What to produce: Translate the sentence "His demanding and critical eye helped me to grow as a writer." from the backstory text below into Spanish.

Backstory
ADVICE NOT TAKEN
I spent many hours talking to Outer Banks author David Stick about my idea for a novel. His advice: stick to non-fiction. He told me about his attempts to write fiction early in his career, and his own decision to focus on his books about Outer Banks history, still in print today. David was a wonderful mentor. I’m glad this was one piece of advice I ignored. I wish he were with us today to read Between Tides. Still, he’d probably want to argue about any number of things in the novel. So typical, his inscription to me in Aycock Brown’s book, pictured at right. In 1986, I’d been living on the Outer Banks for some 8 years, but in his mind, I was “just beginning to get the feel of the Outer Banks.” His demanding and critical eye helped me to grow as a writer. I felt him looking over my shoulder long after he departed this life, so much so that I could almost claim him as a co-author of Between Tides.
ADVICE TAKEN
At the Key West Literary Seminar in 2009, struggling with the point of view in my novel, I asked Peter Matthiessen: how do you know whose story it is? He said people usually think the best person to tell the story is the person who caused the action. But he thought the person most affected by the action often presents the most compelling point of view. That’s when I switched from having Gil Lodge tell of his disappearance “between tides” and began thinking of the effect of his slow-motion vanishing on Blythe, the wife he abandoned. Matthiessen had just won the National Book Award for Shadow Country. He approved of my method of teaching myself to write fiction by comparing, page by page, the three novels that he eventually combined into his tour de force about the Everglades, Shadow Country.

Dataset entries:
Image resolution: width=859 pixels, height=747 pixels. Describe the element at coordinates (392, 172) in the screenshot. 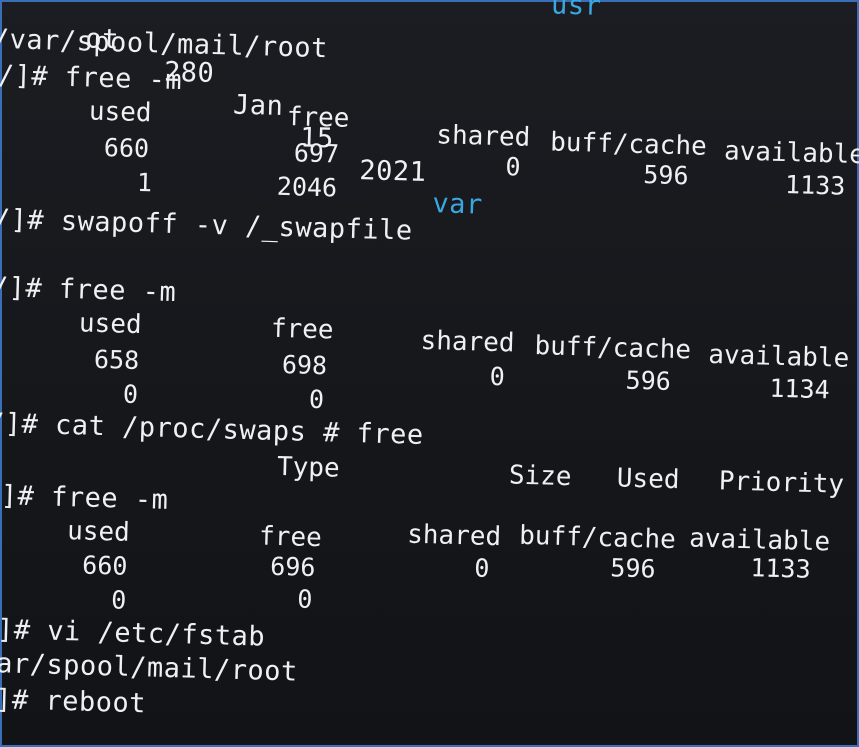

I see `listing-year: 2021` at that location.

* * *

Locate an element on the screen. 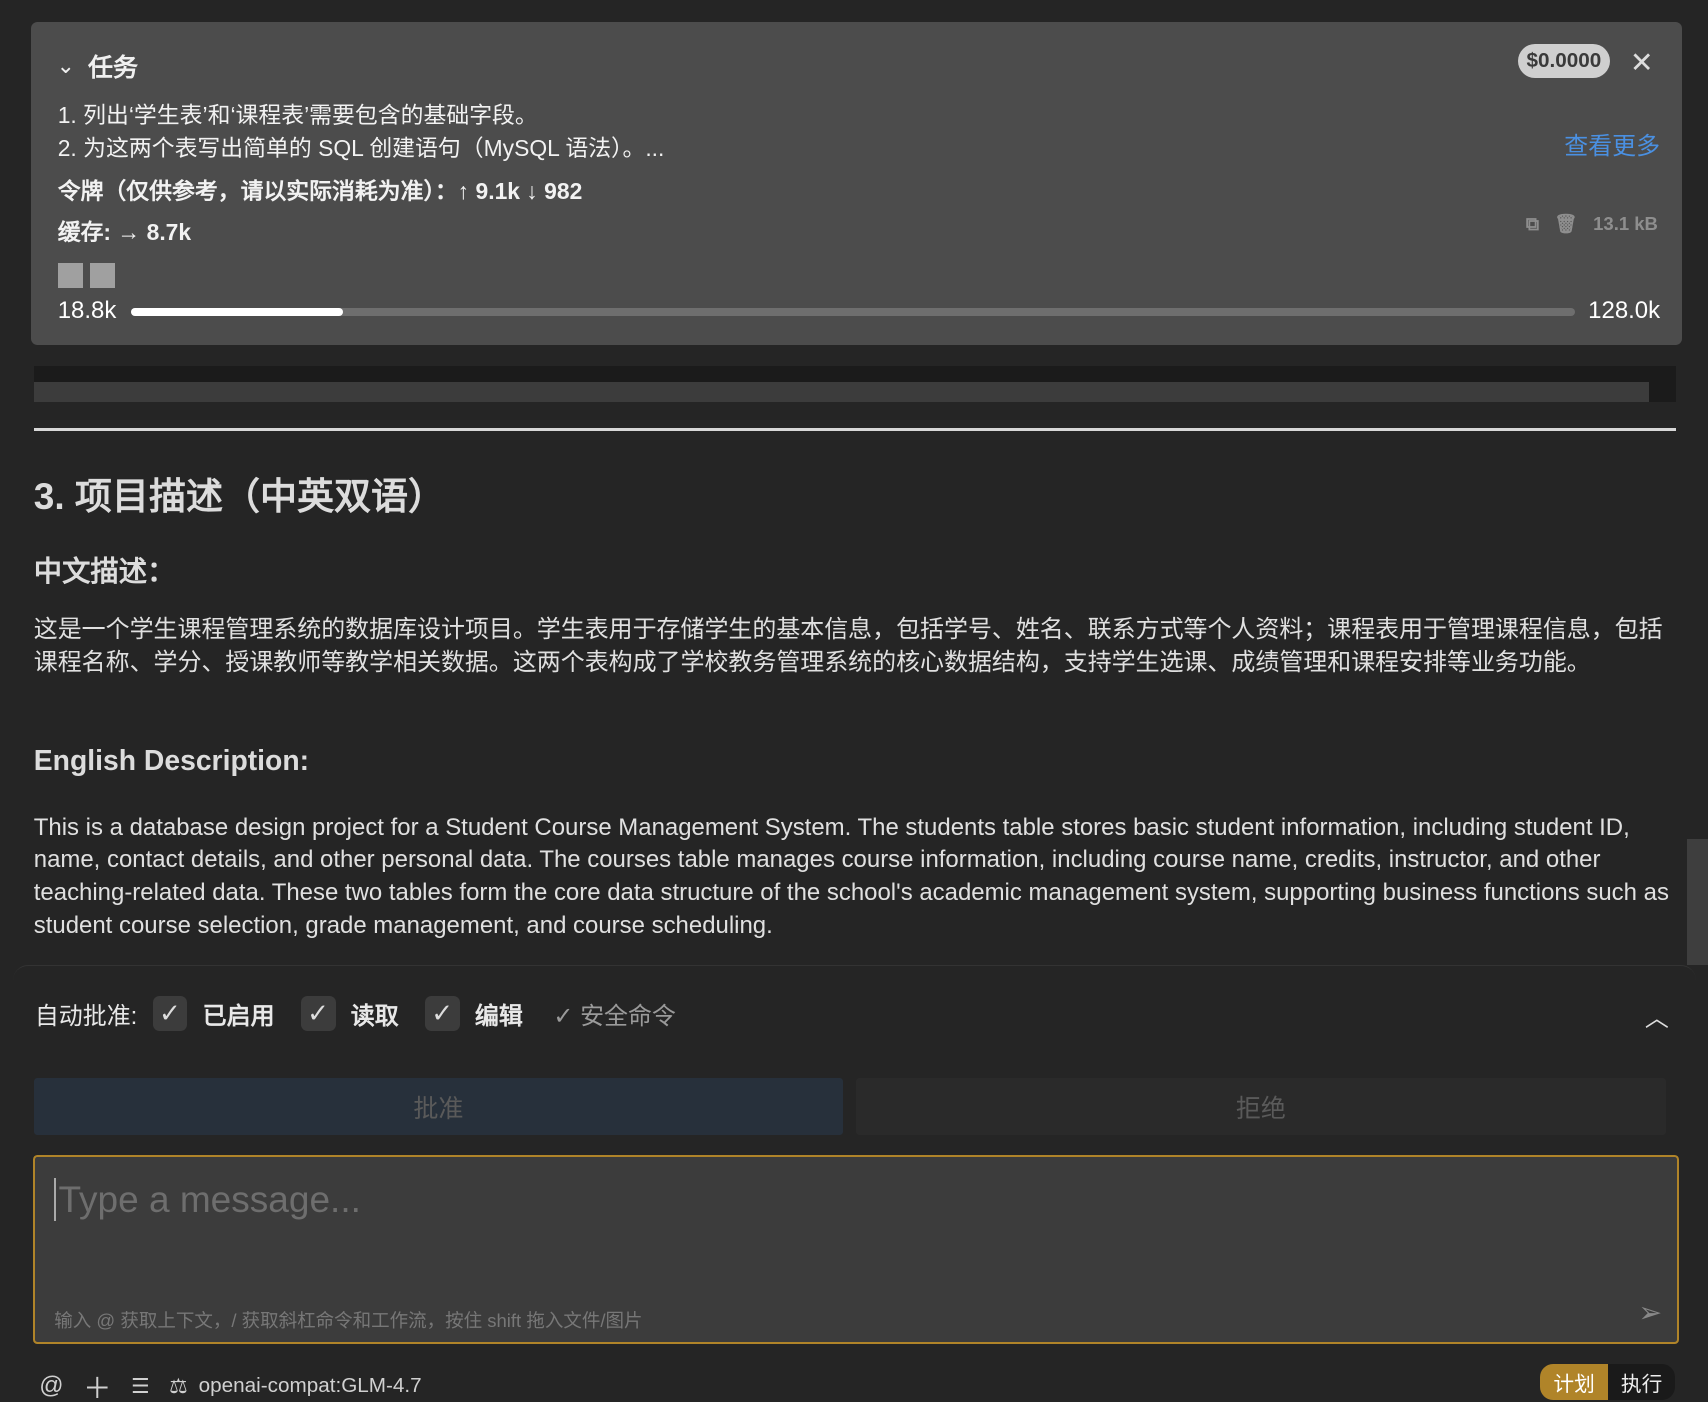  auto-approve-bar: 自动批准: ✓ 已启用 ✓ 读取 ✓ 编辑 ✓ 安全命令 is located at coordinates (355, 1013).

Final answer: Su mirada exigente y crítica me ayudó a crecer en mi escritura.